Companies also have a vested interest in the health of their workers. Grupo Body Systems has successfully entered the corporate wellness sector, helping their clients create savings by lowering work absenteeism, attendance and personnel rotation. By minimizing sedentarism in workers it has also helped reduce insurance costs, says Fernando Núñez, the company’s Director General. Grupo Body Systems' Wellness 360 program provides nutritional, physical and mental support for employees. The group’s success is leading it to 40 percent growth this year, he says.

Medix’s consumer division opened two brands -- 180° and SlimCenter -- in Mexico, focused on weight loss. 180°, which opened in February 2016 and became profitable within a month, is equipped with some of the same medical devices found in hospitals, says Francisco Rodríguez, Consumer Division Director. These deviceshelp clients reduce fat, firm and tone muscle and skin and remove expression lines.

Food supplement firm Omnilife, in the middle of a global expansion push, believes results can be achieved faster by aiding diets with products such as theirs. “There are habits that are part of the Mexican culture, such as traditional foods, which tend to have a high caloric and fat content with a low nutritional contribution that could be harmful to people. People are more receptive to us when we show them results that habit changes can provide when they supplement their diet,” says Jorge Vergara, the company’s CEO.
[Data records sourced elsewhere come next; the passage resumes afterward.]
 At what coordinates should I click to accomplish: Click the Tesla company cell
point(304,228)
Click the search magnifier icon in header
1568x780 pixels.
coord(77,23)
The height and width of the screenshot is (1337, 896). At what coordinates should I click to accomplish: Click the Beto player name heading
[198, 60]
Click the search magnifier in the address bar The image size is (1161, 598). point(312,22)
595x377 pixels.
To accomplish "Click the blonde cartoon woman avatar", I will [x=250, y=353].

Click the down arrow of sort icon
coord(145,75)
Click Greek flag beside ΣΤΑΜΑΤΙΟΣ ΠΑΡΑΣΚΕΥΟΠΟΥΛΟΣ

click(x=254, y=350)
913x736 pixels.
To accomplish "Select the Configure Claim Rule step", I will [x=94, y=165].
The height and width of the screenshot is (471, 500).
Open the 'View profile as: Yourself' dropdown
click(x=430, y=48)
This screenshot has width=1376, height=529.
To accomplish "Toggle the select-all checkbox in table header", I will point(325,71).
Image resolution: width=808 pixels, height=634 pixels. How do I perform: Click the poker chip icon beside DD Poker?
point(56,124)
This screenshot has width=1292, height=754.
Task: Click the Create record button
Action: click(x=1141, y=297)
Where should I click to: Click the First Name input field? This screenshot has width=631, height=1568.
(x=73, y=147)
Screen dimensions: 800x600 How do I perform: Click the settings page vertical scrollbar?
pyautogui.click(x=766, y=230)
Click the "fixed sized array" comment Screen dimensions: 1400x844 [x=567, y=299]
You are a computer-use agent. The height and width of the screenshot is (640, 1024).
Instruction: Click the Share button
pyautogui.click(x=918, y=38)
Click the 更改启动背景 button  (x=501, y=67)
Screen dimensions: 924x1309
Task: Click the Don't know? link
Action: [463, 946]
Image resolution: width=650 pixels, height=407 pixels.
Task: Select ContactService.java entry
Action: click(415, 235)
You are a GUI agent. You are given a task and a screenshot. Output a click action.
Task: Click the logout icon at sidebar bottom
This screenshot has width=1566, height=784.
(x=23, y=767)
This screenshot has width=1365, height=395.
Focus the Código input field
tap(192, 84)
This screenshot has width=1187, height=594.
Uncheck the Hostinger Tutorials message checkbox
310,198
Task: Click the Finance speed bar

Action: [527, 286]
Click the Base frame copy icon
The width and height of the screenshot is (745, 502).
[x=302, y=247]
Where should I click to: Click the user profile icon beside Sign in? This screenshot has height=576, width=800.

Omnilife also has a program, called Reto 90, to address the need to change people’s eating habits with the target of reducing weight. “It is a challenge in 90 days, which aims to ingrain the habits change. The winner gets a monetary prize. It is a whole package and includes dietary practices and recommended exercises. It is also used to help teach people better habits so that they can continue the positive changes,” Vergara says.

It may be true that the fastest route to health is through the stomach, with healthy eating. Bensi Levy, Director General of the Green Corner, says that newly attained social consciousness has led to exponential market growth in the organic food sector, despite the rough financial patch the country is experiencing. Raw, vegan and gluten-free products are new, and encouraging, trends in the sector.

“It is important to keep in mind that a balanced lifestyle is vital for a healthy body,” says Levy. “Therefore, organic foods must be supported by consistent exercise and stable sleep cycles. Unfortunately, the market is shifting to an industrialized organic pattern, which takes away from the basic principle of creating a rich biodiverse environment.”

Integrative medicine is another avenue to pursue. Luis Suárez, CEO of SANAR, says acupuncture and ozone therapy are among the services in demand in Mexico. “Every mother and grandmother knows how to use herbs and plants,” says Suárez. “This is a more formalized version of that and it has been very well received.”